■ **Assignment**
In the listing below, a line holding "Click the green" and a line holding "Open the Market Summary breadcrumb link" mark the range. Retype both exactly, with all lines between them.

----- Records supplied

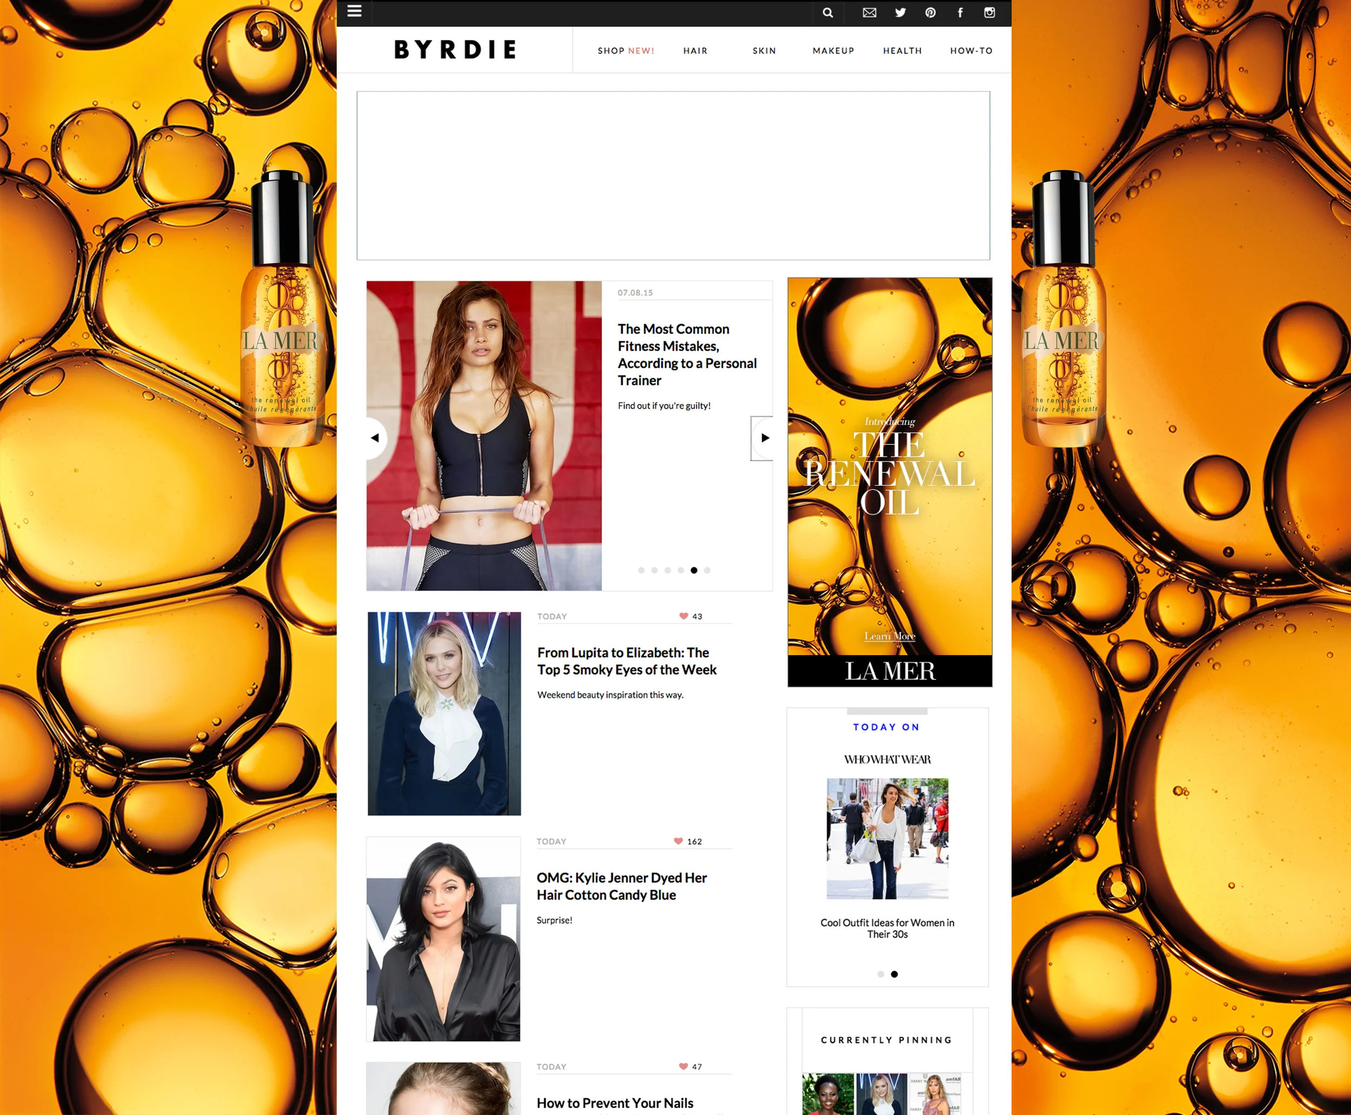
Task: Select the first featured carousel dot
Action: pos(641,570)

----------
----- Records supplied

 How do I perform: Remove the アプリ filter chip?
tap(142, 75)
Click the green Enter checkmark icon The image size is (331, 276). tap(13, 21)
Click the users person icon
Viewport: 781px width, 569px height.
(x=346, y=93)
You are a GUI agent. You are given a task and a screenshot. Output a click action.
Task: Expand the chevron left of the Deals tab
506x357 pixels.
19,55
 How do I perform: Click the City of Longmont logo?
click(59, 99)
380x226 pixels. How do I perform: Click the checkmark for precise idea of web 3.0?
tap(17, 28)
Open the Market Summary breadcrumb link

----------

■ **Written response**
Click the green Enter checkmark icon The image size is (331, 276). tap(13, 21)
Click the users person icon
Viewport: 781px width, 569px height.
(x=346, y=93)
You are a GUI agent. You are given a task and a screenshot. Output a click action.
Task: Expand the chevron left of the Deals tab
506x357 pixels.
19,55
 How do I perform: Click the City of Longmont logo?
click(59, 99)
380x226 pixels. How do I perform: Click the checkmark for precise idea of web 3.0?
tap(17, 28)
Open the Market Summary breadcrumb link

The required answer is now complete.